• Goal 1:
Repeat the records below word for word, everything from the line containing "Find the location of a particular element. The height" down to the final line of the records.

• Document text:
----
- Nickname: Wun Bol Nyuol
- Twic County (Twic Mayardit) Location in South Sudan
- Country: South Sudan
- Region: Bahr el Ghazal
- State: Warrap State

Area
- • Total: 1,528 sq mi (3,957 km^{2})

Population (2008 census)
- • Total: 204,905
- • Density: 134.1/sq mi (51.78/km^{2})
- Time zone: UTC+2 (CAT)

= Twic County =

South Sudanese administrative area

Twic County is a county located in Warrap State, in the Bahr el Ghazal region of South Sudan.

== History ==
Twic is also known as Twic Mayardit. Twic community played an important role in the liberation of South Sudan. Kerubino Kuanyin Bol was one of the founders of SPLM/SPLA (now Sudan People's Liberation Movement and South Sudan People's Defence Forces). Bol fired the first rebellious shot when the imposition of Islamic Sharia law in September 1983 triggered a second round of civil warfare in the undeveloped, largely animist and Christian southern regions of the Republic of Sudan.

The main livelihood of the population of Twic County is farming, livestock rearing, and fishing. There is also a commercial trade.
----
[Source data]
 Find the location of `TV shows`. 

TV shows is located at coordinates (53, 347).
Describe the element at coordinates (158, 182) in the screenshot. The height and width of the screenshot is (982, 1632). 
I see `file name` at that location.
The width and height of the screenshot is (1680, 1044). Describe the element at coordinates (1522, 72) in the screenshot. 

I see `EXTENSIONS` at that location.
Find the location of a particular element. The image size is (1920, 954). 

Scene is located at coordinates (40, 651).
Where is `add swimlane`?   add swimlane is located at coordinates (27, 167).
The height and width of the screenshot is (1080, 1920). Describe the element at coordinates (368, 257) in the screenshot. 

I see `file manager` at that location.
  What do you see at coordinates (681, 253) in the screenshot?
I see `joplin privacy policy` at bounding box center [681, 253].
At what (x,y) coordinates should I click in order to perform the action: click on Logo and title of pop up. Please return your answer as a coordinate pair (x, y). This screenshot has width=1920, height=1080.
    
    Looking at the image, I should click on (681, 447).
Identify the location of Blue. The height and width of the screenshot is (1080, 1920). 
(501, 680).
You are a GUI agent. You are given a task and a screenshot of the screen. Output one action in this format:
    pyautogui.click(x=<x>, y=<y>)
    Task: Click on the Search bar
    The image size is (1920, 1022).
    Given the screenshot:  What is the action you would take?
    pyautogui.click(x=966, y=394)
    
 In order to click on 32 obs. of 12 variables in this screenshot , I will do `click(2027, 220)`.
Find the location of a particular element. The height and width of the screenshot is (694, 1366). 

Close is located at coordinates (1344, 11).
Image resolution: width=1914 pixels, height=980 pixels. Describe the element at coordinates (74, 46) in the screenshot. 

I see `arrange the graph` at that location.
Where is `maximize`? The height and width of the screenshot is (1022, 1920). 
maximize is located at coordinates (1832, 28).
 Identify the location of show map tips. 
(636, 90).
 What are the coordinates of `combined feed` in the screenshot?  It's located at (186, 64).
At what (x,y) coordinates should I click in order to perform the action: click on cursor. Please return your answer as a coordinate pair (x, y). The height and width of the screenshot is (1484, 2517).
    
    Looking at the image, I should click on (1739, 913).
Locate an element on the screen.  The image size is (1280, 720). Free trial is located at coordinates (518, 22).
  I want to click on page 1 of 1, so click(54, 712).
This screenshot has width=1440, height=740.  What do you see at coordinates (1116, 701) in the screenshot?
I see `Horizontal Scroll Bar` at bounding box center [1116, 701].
----
• Goal 2:
Reproduce the Twic County text word for word, everything from "- Time zone: UTC+2" down to "a commercial trade.".

• Full output 1:
Find the location of a particular element. The height and width of the screenshot is (694, 1366). 

Close is located at coordinates (1344, 11).
Image resolution: width=1914 pixels, height=980 pixels. Describe the element at coordinates (74, 46) in the screenshot. 

I see `arrange the graph` at that location.
Where is `maximize`? The height and width of the screenshot is (1022, 1920). 
maximize is located at coordinates (1832, 28).
 Identify the location of show map tips. 
(636, 90).
 What are the coordinates of `combined feed` in the screenshot?  It's located at (186, 64).
At what (x,y) coordinates should I click in order to perform the action: click on cursor. Please return your answer as a coordinate pair (x, y). The height and width of the screenshot is (1484, 2517).
    
    Looking at the image, I should click on (1739, 913).
Locate an element on the screen.  The image size is (1280, 720). Free trial is located at coordinates (518, 22).
  I want to click on page 1 of 1, so click(54, 712).
This screenshot has width=1440, height=740.  What do you see at coordinates (1116, 701) in the screenshot?
I see `Horizontal Scroll Bar` at bounding box center [1116, 701].

• Full output 2:
- Time zone: UTC+2 (CAT)

= Twic County =

South Sudanese administrative area

Twic County is a county located in Warrap State, in the Bahr el Ghazal region of South Sudan.

== History ==
Twic is also known as Twic Mayardit. Twic community played an important role in the liberation of South Sudan. Kerubino Kuanyin Bol was one of the founders of SPLM/SPLA (now Sudan People's Liberation Movement and South Sudan People's Defence Forces). Bol fired the first rebellious shot when the imposition of Islamic Sharia law in September 1983 triggered a second round of civil warfare in the undeveloped, largely animist and Christian southern regions of the Republic of Sudan.

The main livelihood of the population of Twic County is farming, livestock rearing, and fishing. There is also a commercial trade.